Given problem 1 >>
Pull out every line of the listing below that contains the string "sidebar", and copy each one in full.

Photos by Calvin Woo and Susan Merritt

East Mesa, the park’s sports and recreational hub

The East Mesa, the park’s sports and recreational hub, extends from the eastern edge of Florida Canyon to 28th Street to the west, and sits between Upas Street to the north and Russ Street to the south. The East Mesa is surrounded by North Park, South Park, and Golden Hill, historic neighborhoods that host an assortment of period architecture including Victorian, Spanish Revival, and Craftsman bungalows. Most of the East Mesa is dominated by the Balboa Park Golf Course with Morley Field Sports Complex to the north and Golden Hill Park, Golden Hill Recreation Center, and Bennington Memorial Oak Grove to the south. The various parts of East Mesa aren’t directly connected to each other by pedestrian walkways like the West and Central Mesas so vehicular transportation is necessary. We’ll review each of the enclaves one at a time beginning in the south with Golden Hill Park, a nice picnic spot with telephoto-lens views of downtown and the high- and low-ground of the East Mesa.

Records for this task >>

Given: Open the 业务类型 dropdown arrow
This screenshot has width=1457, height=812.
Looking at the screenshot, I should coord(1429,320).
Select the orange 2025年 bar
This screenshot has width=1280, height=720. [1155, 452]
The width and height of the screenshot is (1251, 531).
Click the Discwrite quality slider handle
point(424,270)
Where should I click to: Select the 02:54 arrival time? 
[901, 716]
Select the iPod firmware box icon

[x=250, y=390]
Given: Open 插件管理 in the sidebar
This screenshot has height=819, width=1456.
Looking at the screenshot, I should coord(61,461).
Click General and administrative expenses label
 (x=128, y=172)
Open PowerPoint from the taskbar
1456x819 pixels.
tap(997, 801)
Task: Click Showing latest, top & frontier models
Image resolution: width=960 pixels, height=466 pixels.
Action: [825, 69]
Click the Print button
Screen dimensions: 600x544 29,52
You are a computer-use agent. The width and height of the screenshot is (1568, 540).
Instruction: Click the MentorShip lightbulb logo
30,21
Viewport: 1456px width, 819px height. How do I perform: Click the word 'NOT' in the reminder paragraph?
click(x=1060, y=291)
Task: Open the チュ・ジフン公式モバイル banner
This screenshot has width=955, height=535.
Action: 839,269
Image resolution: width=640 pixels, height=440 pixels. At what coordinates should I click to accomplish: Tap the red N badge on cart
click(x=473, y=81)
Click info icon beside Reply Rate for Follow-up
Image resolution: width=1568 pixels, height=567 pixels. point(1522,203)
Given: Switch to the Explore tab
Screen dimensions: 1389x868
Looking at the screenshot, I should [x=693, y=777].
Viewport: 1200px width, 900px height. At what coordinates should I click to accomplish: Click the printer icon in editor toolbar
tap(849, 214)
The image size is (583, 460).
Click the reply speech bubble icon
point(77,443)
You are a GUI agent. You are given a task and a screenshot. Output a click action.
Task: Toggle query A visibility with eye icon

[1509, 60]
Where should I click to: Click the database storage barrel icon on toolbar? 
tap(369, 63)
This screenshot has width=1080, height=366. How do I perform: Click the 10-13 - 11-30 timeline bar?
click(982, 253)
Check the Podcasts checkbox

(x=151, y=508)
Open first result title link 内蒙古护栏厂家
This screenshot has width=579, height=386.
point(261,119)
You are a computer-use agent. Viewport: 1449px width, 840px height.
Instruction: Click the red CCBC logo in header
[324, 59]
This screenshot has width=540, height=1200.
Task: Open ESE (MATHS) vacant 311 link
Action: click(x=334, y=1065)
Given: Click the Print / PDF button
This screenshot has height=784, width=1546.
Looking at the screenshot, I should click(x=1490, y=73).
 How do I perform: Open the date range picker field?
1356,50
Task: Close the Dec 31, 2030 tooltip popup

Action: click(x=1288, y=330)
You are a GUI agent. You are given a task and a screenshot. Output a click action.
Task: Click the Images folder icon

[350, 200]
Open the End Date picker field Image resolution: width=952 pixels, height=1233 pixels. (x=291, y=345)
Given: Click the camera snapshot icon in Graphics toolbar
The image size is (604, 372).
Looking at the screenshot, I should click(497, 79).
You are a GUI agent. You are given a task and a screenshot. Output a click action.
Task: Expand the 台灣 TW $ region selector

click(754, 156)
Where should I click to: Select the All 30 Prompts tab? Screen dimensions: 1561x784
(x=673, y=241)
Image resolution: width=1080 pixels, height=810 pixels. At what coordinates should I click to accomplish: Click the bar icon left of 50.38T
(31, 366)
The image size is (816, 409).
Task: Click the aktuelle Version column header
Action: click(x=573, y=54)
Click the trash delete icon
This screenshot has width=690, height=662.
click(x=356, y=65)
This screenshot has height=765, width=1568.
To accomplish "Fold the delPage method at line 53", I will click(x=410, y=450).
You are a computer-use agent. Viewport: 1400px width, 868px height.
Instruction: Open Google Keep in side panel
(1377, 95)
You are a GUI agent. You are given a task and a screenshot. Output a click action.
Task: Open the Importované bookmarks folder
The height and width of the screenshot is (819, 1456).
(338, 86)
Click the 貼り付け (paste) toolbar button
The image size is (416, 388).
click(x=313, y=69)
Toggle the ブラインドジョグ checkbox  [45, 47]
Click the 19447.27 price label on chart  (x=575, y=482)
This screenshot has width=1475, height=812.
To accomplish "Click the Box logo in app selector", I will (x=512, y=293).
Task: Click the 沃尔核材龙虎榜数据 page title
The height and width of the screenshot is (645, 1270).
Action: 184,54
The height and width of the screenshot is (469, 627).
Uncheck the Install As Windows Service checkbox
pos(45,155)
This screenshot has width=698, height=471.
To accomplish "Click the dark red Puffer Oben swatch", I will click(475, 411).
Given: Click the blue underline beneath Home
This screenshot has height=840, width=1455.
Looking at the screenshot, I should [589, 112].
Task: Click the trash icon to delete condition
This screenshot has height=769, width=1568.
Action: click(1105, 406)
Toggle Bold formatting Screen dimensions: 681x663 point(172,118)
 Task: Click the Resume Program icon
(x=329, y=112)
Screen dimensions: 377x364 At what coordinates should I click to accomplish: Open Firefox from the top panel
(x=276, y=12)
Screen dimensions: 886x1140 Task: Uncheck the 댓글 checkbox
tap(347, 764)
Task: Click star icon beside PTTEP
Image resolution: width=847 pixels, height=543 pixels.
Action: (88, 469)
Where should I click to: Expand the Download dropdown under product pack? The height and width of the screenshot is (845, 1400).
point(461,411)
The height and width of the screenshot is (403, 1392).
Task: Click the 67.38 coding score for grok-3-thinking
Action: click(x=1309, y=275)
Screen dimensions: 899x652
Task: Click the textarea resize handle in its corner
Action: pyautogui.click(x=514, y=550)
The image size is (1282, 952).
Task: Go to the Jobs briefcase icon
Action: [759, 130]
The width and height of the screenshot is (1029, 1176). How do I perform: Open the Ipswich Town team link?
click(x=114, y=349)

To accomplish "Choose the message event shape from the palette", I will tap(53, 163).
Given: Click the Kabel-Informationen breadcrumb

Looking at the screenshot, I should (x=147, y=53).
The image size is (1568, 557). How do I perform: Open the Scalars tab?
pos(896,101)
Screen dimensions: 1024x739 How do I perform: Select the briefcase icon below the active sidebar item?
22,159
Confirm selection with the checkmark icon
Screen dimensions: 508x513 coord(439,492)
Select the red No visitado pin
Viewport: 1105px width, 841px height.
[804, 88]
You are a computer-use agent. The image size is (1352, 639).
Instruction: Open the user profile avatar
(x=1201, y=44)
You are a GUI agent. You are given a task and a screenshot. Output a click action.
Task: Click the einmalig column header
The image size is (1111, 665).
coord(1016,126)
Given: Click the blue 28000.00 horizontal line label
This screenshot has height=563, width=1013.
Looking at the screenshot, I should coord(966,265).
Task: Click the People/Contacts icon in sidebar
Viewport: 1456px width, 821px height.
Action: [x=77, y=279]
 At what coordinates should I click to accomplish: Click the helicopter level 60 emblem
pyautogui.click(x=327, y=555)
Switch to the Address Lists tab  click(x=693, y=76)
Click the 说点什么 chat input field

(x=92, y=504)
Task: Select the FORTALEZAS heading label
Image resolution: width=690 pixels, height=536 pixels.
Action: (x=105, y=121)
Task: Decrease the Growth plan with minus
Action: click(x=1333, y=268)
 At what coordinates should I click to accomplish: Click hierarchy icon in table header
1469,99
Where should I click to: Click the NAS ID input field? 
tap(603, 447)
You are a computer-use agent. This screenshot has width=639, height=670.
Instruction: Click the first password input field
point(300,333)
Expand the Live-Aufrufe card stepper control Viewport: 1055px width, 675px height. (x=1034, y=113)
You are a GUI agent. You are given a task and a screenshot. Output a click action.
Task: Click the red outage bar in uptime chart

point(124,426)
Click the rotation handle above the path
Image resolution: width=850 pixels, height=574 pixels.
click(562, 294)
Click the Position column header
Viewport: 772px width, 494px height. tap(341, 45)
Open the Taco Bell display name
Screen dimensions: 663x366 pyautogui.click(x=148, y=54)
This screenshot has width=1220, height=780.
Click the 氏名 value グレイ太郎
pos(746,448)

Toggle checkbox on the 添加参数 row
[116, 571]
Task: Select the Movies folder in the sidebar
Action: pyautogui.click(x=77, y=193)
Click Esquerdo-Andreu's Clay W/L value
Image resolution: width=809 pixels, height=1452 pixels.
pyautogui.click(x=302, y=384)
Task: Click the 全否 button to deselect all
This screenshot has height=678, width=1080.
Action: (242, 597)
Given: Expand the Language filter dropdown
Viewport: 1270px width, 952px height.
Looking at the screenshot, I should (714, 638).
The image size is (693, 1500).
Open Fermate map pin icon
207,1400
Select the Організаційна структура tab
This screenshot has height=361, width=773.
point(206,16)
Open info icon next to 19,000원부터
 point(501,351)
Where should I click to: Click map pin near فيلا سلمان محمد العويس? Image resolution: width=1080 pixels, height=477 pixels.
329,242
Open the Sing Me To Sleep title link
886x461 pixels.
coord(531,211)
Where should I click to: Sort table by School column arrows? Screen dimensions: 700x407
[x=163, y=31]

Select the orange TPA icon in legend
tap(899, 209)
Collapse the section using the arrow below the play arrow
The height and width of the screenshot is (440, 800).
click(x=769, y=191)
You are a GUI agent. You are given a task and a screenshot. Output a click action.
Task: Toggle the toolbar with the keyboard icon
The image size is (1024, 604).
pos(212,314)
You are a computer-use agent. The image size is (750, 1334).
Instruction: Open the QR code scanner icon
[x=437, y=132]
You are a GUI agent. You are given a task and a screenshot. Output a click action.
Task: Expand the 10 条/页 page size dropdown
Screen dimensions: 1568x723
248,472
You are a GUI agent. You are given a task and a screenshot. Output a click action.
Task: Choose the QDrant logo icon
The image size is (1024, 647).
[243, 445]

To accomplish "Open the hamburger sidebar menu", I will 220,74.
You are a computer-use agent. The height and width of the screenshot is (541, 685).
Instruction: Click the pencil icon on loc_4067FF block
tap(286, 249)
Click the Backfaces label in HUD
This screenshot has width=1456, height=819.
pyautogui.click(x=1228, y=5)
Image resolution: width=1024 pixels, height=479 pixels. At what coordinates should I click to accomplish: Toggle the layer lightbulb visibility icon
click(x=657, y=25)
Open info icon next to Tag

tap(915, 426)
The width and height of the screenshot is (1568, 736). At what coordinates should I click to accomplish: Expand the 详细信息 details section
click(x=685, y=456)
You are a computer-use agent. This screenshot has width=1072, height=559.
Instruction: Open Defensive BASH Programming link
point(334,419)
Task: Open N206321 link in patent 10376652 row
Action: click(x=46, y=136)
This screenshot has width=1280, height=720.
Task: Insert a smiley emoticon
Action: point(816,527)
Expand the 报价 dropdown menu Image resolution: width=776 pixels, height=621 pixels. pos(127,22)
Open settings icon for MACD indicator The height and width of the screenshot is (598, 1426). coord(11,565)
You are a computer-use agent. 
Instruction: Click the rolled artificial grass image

Given problem 2 >>
Carry the passage on the East Mesa forward, starting right after its final sentence.

Final answer 1 >>
Given: Open 插件管理 in the sidebar
Screen dimensions: 1024x739 How do I perform: Select the briefcase icon below the active sidebar item?
Task: Click the People/Contacts icon in sidebar
Task: Select the Movies folder in the sidebar
To accomplish "Open the hamburger sidebar menu", I will 220,74.

Final answer 2 >>
Bring a Picnic

Pack lunch or order takeout from a nearby restaurant. One of my favorite spots in South Park is Eclipse Chocolate Bar, Bistro & Bodega. Owner and Chef William Gustwiller offers a varied menu with fare that could easily be packed for a picnic. Don’t miss their selection of unique drinking chocolates made from their own handcrafted chocolate. I like mine topped off with their homemade marshmallows! A great warm up after a fast-paced walk in the park on a brisk morning. And any other time of day or night.

Save Room for Dessert!

After your park excursion, stop by either the Bankers Hill or Little Italy location of Extraordinary Desserts, which, believe me, lives up to its name. On Thursday, September 10, and Friday, September 11, mention San Diego Design Week (SDDW) and get 20% off one of the featured Pavlova desserts, a crisp baked meringue filled with Devonshire cream and fresh berries. Both locations were designed by the extraordinary architect Jennifer Luce of Luce Et Studio who will discuss her collaboration with owner and extraordinary pastry chef Karen Krasne in The Architecture of the Pavlova during SDDW.



Take Florida Drive to 26th Street and turn right onto Golden Hill Drive just before the Golden Hill community gateway sign, which was designed by CWA, Inc. Or take 25th Street that runs directly into the park and intersects with Golden Hill Drive.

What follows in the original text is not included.